Una famiglia, una comunione che può essere più o meno notata, più o meno messa in risalto, ma che è inamovibile, che fa parte dell’essenza di una diocesi; il Concilio la include nella nuova definizione di Diocesi (83).
Qui è evidente una somiglianza col Collegio dei vescovi: come non c’è Collegio episcopale senza Papa incluso, così non c’è Presbiterio senza il vescovo incluso. Nessuno, quindi, si sogni di concepire il Presbiterio come unione fra preti o comunità dei preti di fronte al vescovo o senza il vescovo o contro il vescovo; il Presbiterio è comunità col vescovo.
Evidente anche una profonda differenza. Nel Collegio episcopale i vescovi, pur essendo sub Papa, sono vicari di Cristo nelle loro diocesi, con poteri ineliminabili; nel Presbiterio, i Presbiteri rappresentano il vescovo nei posti che tengono ed esercitano i poteri in dipendenza e derivazione dal vescovo: « in nome del vescovo riuniscono la famiglia di Dio come fraternità animata nell’unità » (84); « nel conferire i Sacramenti... lo rendono presente... » (85).
Il clima della famiglia presbiterale è di « intima fraternità » e carità. Al vescovo i Presbiteri devono riverenza, carità, obbedienza, rispetto e generosa collaborazione. Il vescovo, a sua volta, deve soprattutto amare, aiutare spiritualmente e materialmente i suoi sacerdoti... e farsi da loro aiutare! Quest’ultimo, il dovere più originale, è espresso così: « Siano pronti ad ascoltare il parere (del Presbiterio) anzi, siano loro stessi a consultarlo e a esaminare assieme i problemi riguardanti le necessità del lavoro pastorale e il bene della diocesi. E perché ciò sia possibile nella pratica, ci sia — nel modo più confacente alle circostanze e ai bisogni di oggi, nella forma e secondo norme giuridiche da stabilire — una commissione o senato di sacerdoti in rappresentanza del Presbiterio, il quale con i suoi consigli possa aiutare efficacemente il Vescovo nel governo della diocesi» (86).
Qui ci troviamo di fronte a uno degli organi, in cui il Presbiterio si esprime e dal quale viene rappresentato ( « coetus sacerdotum Presbyterium repraesentantium »): il Consiglio Presbiterale.
Ho detto « uno degli organi ». Ce ne sono infatti altri, che però vanno considerati espressione del Presbiterio solo se rappresentano insieme e Vescovo e sacerdoti.

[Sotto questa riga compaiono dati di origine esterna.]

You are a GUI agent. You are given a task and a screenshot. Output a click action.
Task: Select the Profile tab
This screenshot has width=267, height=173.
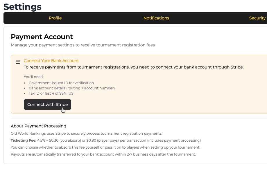[x=55, y=18]
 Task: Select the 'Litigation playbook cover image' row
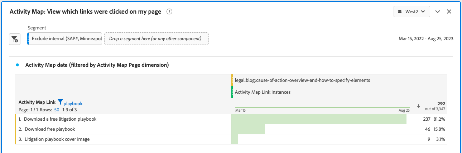coord(57,139)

Così il Sinodo diocesano (87), riunione di tutti i sacerdoti di una diocesi attorno al loro vescovo, unico legislatore; organo classico, esso rappresenta al massimo il Presbiterio, ma non è permanente. Sta, pressappoco, al Consiglio Presbiterale come il Concilio Ecumenico sta al Si- nodo dei Vescovi.
Così — per i membri non laici — la Curia Vescovile, se ordinata << in modo da diventare un mezzo idoneo, non solo per l’amministrazione della Diocesi, ma anche per l'esercizio delle opere di apostolato » (88).

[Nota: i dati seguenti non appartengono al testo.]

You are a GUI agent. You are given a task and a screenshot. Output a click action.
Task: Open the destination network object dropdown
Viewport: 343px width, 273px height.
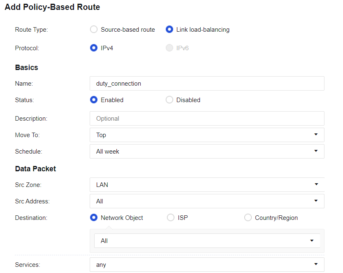point(207,240)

Così il Capitolo cattedrale, se ad esso « si diano, quando è necessario, nuovi regolamenti, corrispondenti alle esigenze dei nostri tempi » (89).
Così — per quanto attiene ai membri non laici — il Consìglio Pastorale (90); le Commissioni Liturgica e di Arte Sacra (91); la Commissione per il Laicato (92), per le Missioni (93), per una migliore distribuzione dei beni tra sacerdoti con eventuale Cassa di integrazione (94).
Attenzione va qui posta sul Consiglio Presbiterale e il Consiglio Pastorale, organi distinti e differenti. Il Consiglio Presbiterale infatti è obbligatorio « habeatur » (95). Non pare esatto e secondo lo spirito del Concilio tradurre habeatur con « è bene che esista », parlarne come di «una possibile nuova forma giuridica » (96). demandarne l'esecuzione ai lontani tempi del nuovo Codice e ridurlo al Capitolo cattedrale presentato in nuova edizione migliorata (97).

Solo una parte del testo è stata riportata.